La défense plaide l’acquittement
Le premier avocat de la défense démarre sa plaidoirie en contestant les exploitations et les interprétations liées à la téléphonie ou la vidéosurveillance. Me Nabil Harmach estime que ces éléments n’étayent pas la culpabilité. Il rappelle que son client était cocaïnomane et fumait des joints a pu faire des déclarations incohérentes. Pour l’avocat, ces incohérences ne sont pas le reflet d’une volonté de mentir ou de dissimuler mais le résultat d’une forte toxicomanie et de perte de repères. Il conteste aussi la fiabilité des témoignages anonymes.
Me Harmach revient également sur le véritable mobile du meurtre qui serait étranger à l’accusé. Il évoque l’affaire d’homicide de Farid D. qui aurait poussé son clan à perpétrer une vengeance et en lançant une attaque sur un suspect désigné comme impliqué dans la mort ou le guet-apens dans lequel est tombé Farid D. le 7 janvier 202. Mais ce suspect n’était pas dans la voiture où le jeune Semy a été tué par erreur le 18 janvier.
Pour sa part, Farid D. a été retrouvé carbonisé à Bellegarde le 14 janvier, soit quatre jours avant le meurtre du 18 janvier.

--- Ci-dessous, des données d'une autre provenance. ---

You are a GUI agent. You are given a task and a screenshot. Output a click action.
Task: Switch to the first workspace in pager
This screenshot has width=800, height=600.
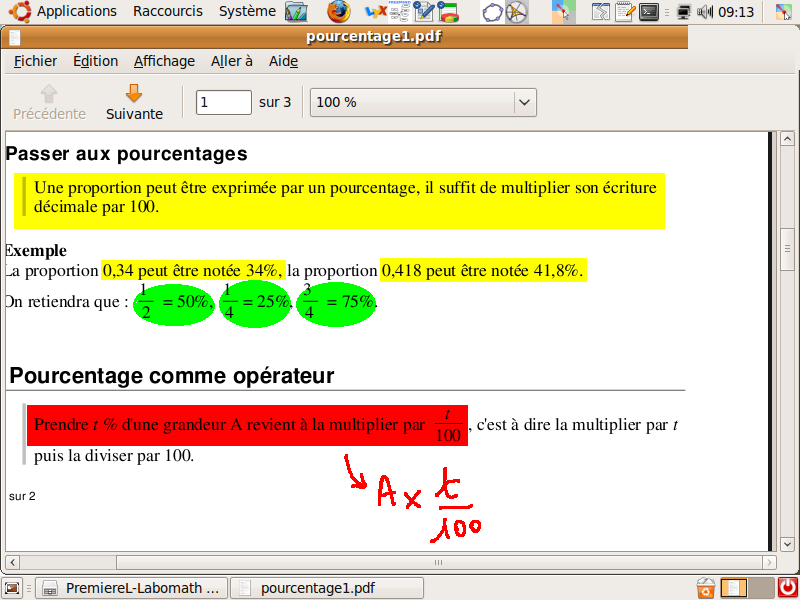735,588
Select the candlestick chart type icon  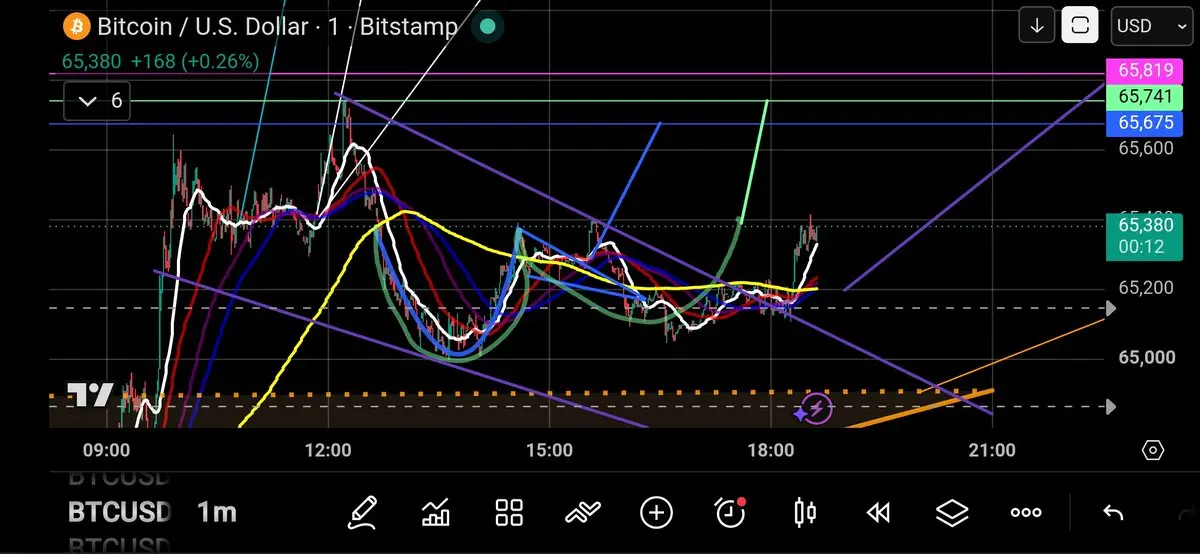coord(804,513)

En somme, l’avocat de la défense plaide des faits qui se superposent avec des commanditaires étrangers au cercle de Kamel Traidia. Me Harmache évoque des renseignements anonymes qui relèvent "d’arguments de bistrot" inopérants devant un tribunal ou une cour.
Le réquisitoire contesté par les avocats de l’accusé
Le second avocat, Me Kamel Derouiche, a globalement contesté les charges liées à la téléphonie et a étrillé les conclusions de l’enquête qui incrimine l’accusé. Il réfute que l’on puisse déduire de la présence de Traidia sur les lieux par les éléments fournis par les bornes téléphoniques. Il a plaidé l’acquittement sans se positionner sur la peine requise car il tient son client pour innocent. Ses débordements et ses insultes ? Le cri de colère en quelque sorte d’un homme qui tente de se faire entendre et de clamer son innocence. Le réquisitoire de l’avocat général ? "Un chapelet de "sophismes, d’incohérences et de postulats".

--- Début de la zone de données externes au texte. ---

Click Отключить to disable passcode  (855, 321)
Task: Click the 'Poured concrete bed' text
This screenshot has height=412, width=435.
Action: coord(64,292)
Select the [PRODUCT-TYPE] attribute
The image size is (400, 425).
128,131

"J’ai rien à rajouter mis à part que je suis innocent et que je conteste les faits", a déclaré Kamel Traidia à la reprise des débats après la suspension méridienne. 14 h 20 la cour est partie délibérer pour dire si l’accusé est coupable de meurtre en bande organisée soit en tant que tireur soit en tant que complice.
Verdict imminent attendu devant la cour d’assises spéciale
16 h 20 : le verdict serait imminent. Dans la salle d’audience, un public assez nombreux est présent pour assister au prononcé de l’arrêt de la cour d’assises spéciale du Gard qui serait l’une des premières en France à statuer dans le cadre de la nouvelle loi de lutte contre la criminalité organisée. Les équipes de police ont positionné des renforts dans la salle. 16h33. La cour rend son verdict. Kamel Traidia est reconnu coupable de complicité de meurtre en bande organisée. Il écope de 25 ans de réclusion dont les deux tiers de sûreté. Me Derouiche, l’avocat de la défense vient de réagir à la décision de la cour. Il annonce son intention de relever appel.